= Dominic Laurie =

English business broadcast journalist

Dominic Laurie is a former English business broadcast journalist. He was a presenter of business news on Breakfast, BBC One's morning television news programme and BBC Radio 5 and now works in communications in the private sector.

==Early life==
His parents moved from Northern Ireland to North London, where Dominic was born in April 1974. He grew up in Highgate, and was educated privately. He then studied French and Italian at Robinson College, Cambridge, during which time he spent a year in Rome teaching English at a secondary school.

On graduation he was recruited by United Biscuits, working as a car-based account manager selling crisps and biscuits in South Wales, Cardiff and West Wales. He was then promoted to work in marketing on a brand of diet crisps in London. In 1999 he joined British Airways's then budget airline Go Fly as brand manager, later promoted to UK Marketing manager.

==Broadcasting==
At the age of 29, Laurie retrained as a broadcast journalist at the University of Central England in Birmingham. On graduation he joined BBC Radio Oxford as reporter, producer and newsreader. He then moved to London, working as a freelance producer on BBC Radio 5 Live, and then an overnight reporter on Sky News.

In 2006 Laurie joined the BBC business and economics unit. Between October 2007 and April 2008, he was BBC's Europe business reporter in Brussels. From January 2009 he worked as a reporter on the BBC lunchtime programme Working Lunch, which was discontinued in July 2010. He then presented business news on both the BBC News Channel and BBC Radio 4's Today programme. From 2011 he co-presented the BBC Radio 5 Live early morning business programme, Wake Up to Money.
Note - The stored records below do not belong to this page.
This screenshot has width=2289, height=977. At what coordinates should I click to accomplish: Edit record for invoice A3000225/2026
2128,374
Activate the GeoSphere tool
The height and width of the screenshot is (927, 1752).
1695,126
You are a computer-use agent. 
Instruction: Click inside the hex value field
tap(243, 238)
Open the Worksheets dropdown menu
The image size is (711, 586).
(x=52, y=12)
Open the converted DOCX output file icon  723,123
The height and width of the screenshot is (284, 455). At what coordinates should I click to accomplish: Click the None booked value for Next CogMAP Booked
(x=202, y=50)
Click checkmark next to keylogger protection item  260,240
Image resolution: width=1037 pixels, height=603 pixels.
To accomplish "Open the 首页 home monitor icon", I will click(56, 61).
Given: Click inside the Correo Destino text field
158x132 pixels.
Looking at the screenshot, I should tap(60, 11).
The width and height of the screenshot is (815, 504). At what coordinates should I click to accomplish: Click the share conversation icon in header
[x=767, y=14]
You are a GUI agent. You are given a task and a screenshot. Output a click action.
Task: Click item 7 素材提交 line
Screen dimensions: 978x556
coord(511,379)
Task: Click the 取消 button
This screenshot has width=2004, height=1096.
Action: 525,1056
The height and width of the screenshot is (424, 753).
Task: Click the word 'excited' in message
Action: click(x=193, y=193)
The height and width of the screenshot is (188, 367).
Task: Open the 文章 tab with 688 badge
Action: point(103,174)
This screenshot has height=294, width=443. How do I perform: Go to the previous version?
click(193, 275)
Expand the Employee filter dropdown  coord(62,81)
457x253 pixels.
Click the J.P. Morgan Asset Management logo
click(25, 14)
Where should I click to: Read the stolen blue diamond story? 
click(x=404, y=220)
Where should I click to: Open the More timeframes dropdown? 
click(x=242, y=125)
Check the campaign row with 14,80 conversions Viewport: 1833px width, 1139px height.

In light of the move of BBC Radio 5 Live to MediaCityUK in Salford, Laurie went freelance from the start of 2012. In 2012, whilst still working for the BBC presenting business news, he also worked as a London-based correspondent for Voice of America, though this ended in summer 2012. In the wake of the election of Pope Francis in March 2013, the BBC temporarily deployed Laurie to Rome as a general news correspondent. He was also a main anchor for 5 live, presenting when the news of the death of Baroness Thatcher broke on 8 April 2013. He also anchored coverage of the crash of Malaysia MH370 for the station.

Laurie was one of the presenters of business news on Breakfast, BBC One's morning television news programme.

He was a winner of Celebrity Mastermind in the Christmas 2014/15 season. Shown on 11 January 2015 on BBC One he scored 20 points with his specialist subject being the London Underground.

In 2015, he presented programmes on the BBC World Service including World Business Report, Business Matters, Outside Source and Newsday. He left the BBC in October 2015, and has since had roles in communications.